YOUR TASK:
Reproduce the letter about reading law, shown below, word for word and in full.

I had by yesterday’s post the pleasure of your letter of the 12th instant. The account you give me of the books you have read and studied is very agreeable to me. Let me request you to pursue my lord Coke. The first Institute you say you have diligently studied. Let me advise you to study the second, third, and fourth Institutes with equal diligence. My lord Coke is justly styled the oracle of the law, and whoever is master of his writings, is master of the laws of England. I should not have forgotten his Reports or his Entries. These, equally with his Institutes, demand and deserve the attention of the student.

It is a matter of curiosity rather than use, of speculation rather than practice, to contemplate what Mr. Selden calls the antiquæ legis facies. Yet I know a young mind as active and inquisitive as yours will not be easy without it. Horne, Bracton, Britton, Fleta, Thornton, Glanville, and Fortescue will exhibit to you this ancient face, and there you may contemplate all its beauties.

The Year-Books are also a great curiosity. You must make yourself sufficiently acquainted with law-french and with the abbreviated law-hand, to read and understand the cases reported in these books, when you have occasion to search a point. The French language will not only be necessary for you as a lawyer, but, if I mistake not, it will become every day more and more a necessary accomplishment of a gentleman in America.

DATA SECTION:
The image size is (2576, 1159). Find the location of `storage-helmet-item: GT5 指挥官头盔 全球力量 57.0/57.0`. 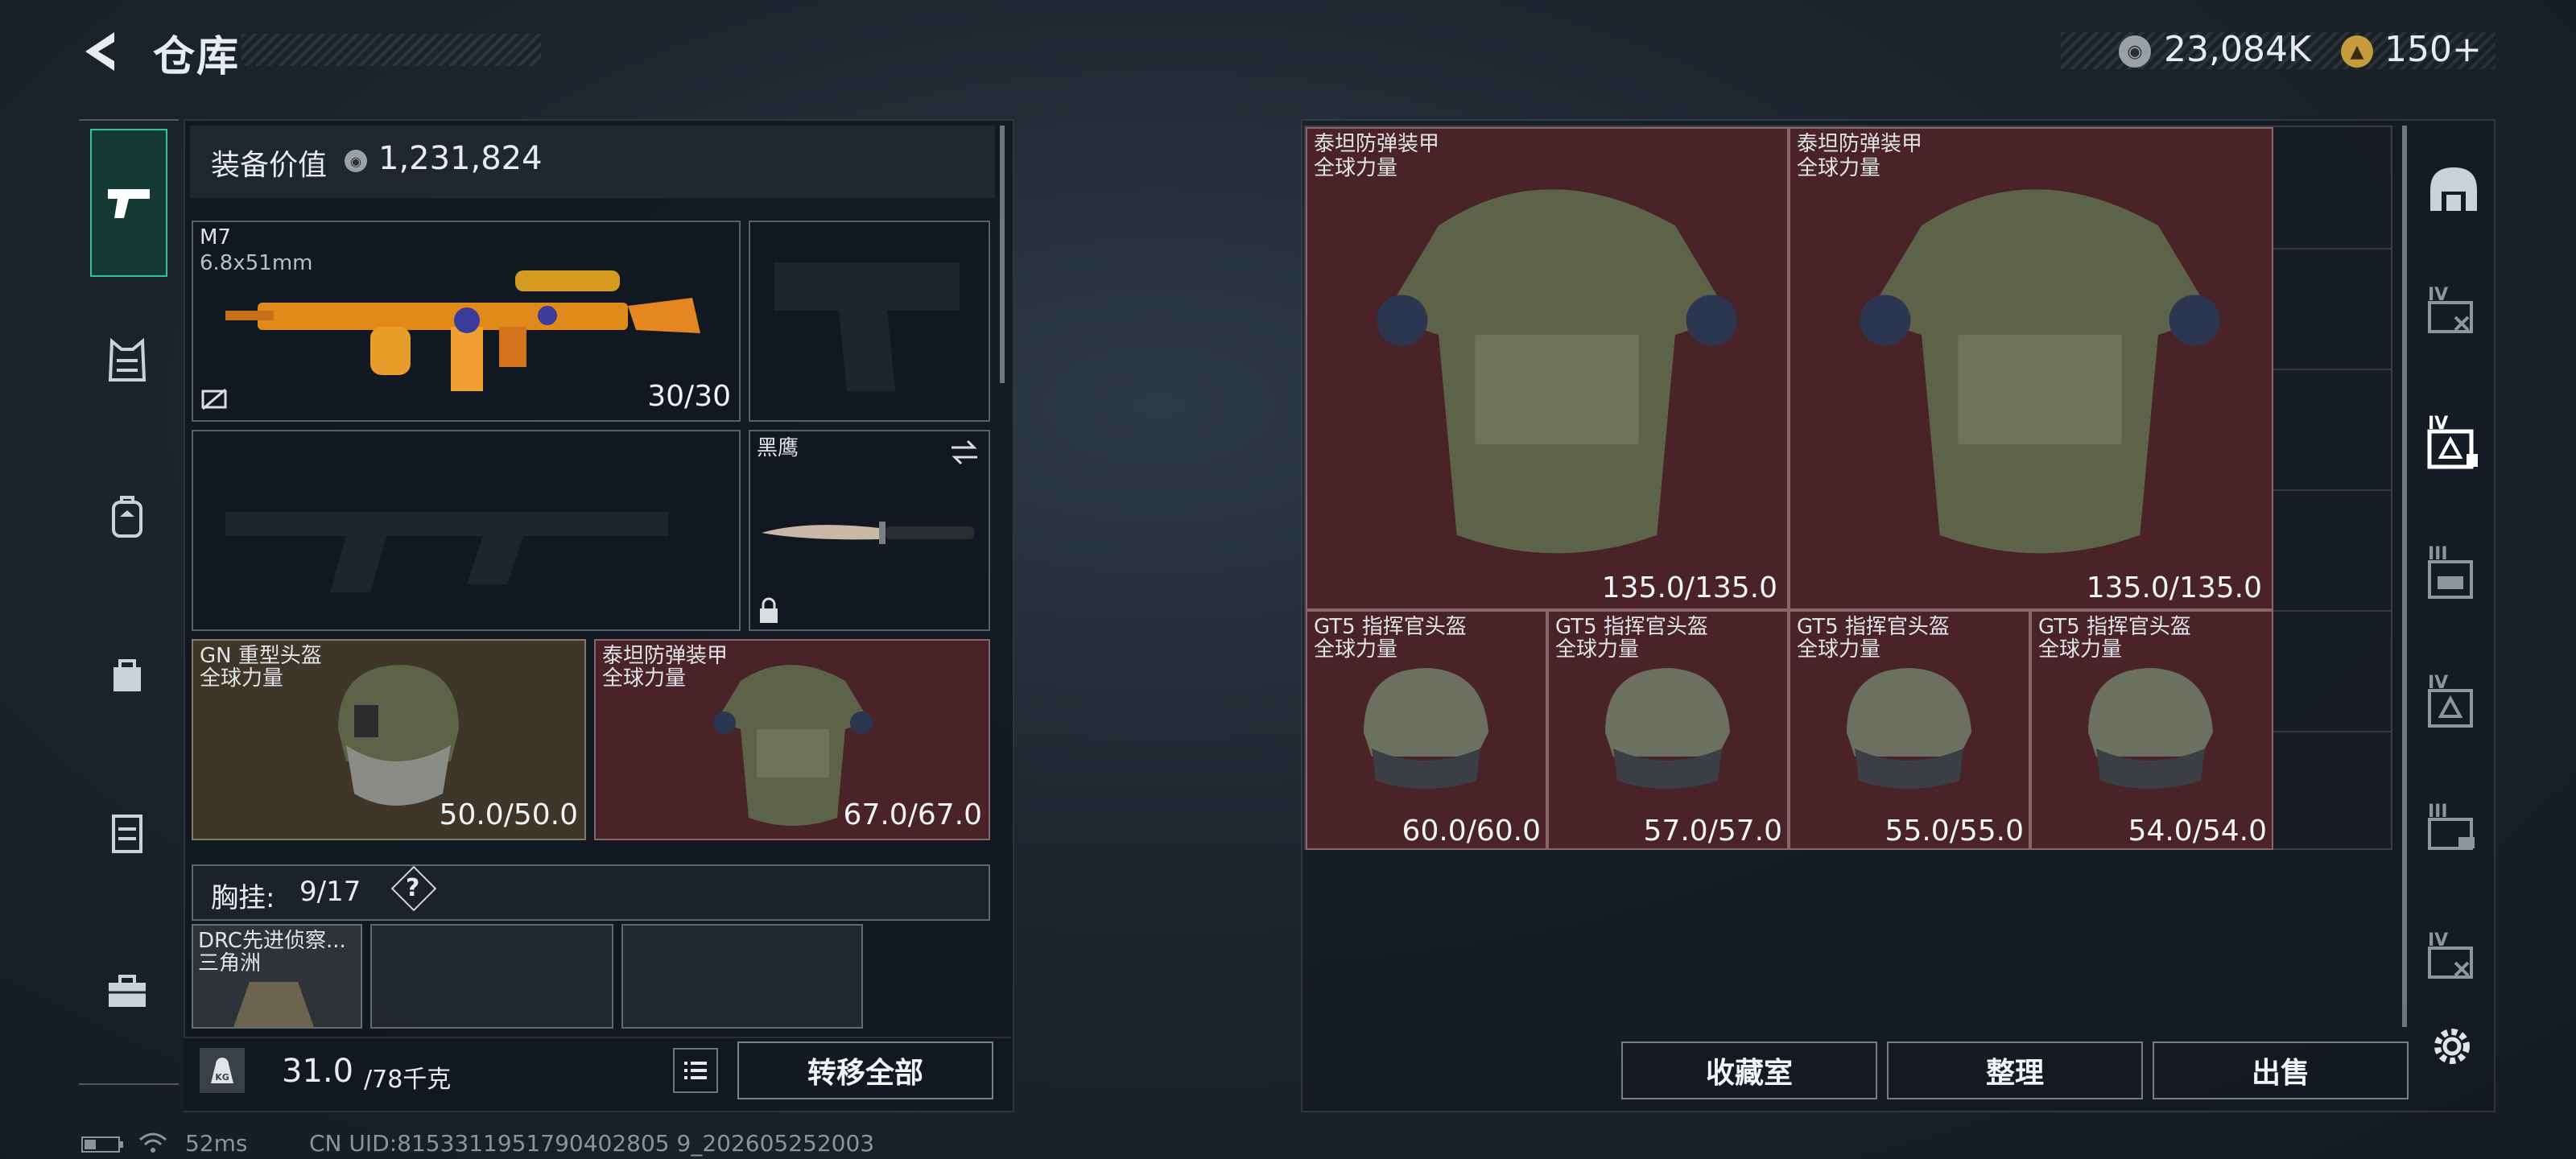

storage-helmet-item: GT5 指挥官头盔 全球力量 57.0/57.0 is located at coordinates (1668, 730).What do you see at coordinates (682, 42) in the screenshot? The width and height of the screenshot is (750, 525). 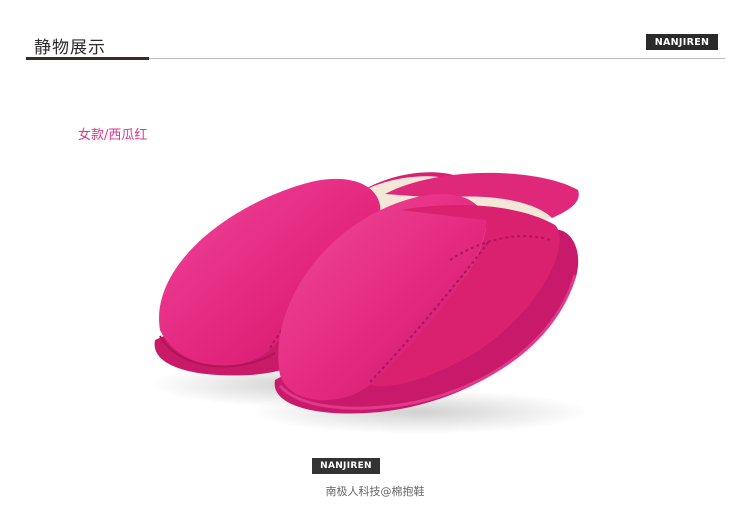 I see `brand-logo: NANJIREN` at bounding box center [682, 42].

RESPONSE AREA:
I had by yesterday’s post the pleasure of your letter of the 12th instant. The account you give me of the books you have read and studied is very agreeable to me. Let me request you to pursue my lord Coke. The first Institute you say you have diligently studied. Let me advise you to study the second, third, and fourth Institutes with equal diligence. My lord Coke is justly styled the oracle of the law, and whoever is master of his writings, is master of the laws of England. I should not have forgotten his Reports or his Entries. These, equally with his Institutes, demand and deserve the attention of the student.

It is a matter of curiosity rather than use, of speculation rather than practice, to contemplate what Mr. Selden calls the antiquæ legis facies. Yet I know a young mind as active and inquisitive as yours will not be easy without it. Horne, Bracton, Britton, Fleta, Thornton, Glanville, and Fortescue will exhibit to you this ancient face, and there you may contemplate all its beauties.

The Year-Books are also a great curiosity. You must make yourself sufficiently acquainted with law-french and with the abbreviated law-hand, to read and understand the cases reported in these books, when you have occasion to search a point. The French language will not only be necessary for you as a lawyer, but, if I mistake not, it will become every day more and more a necessary accomplishment of a gentleman in America.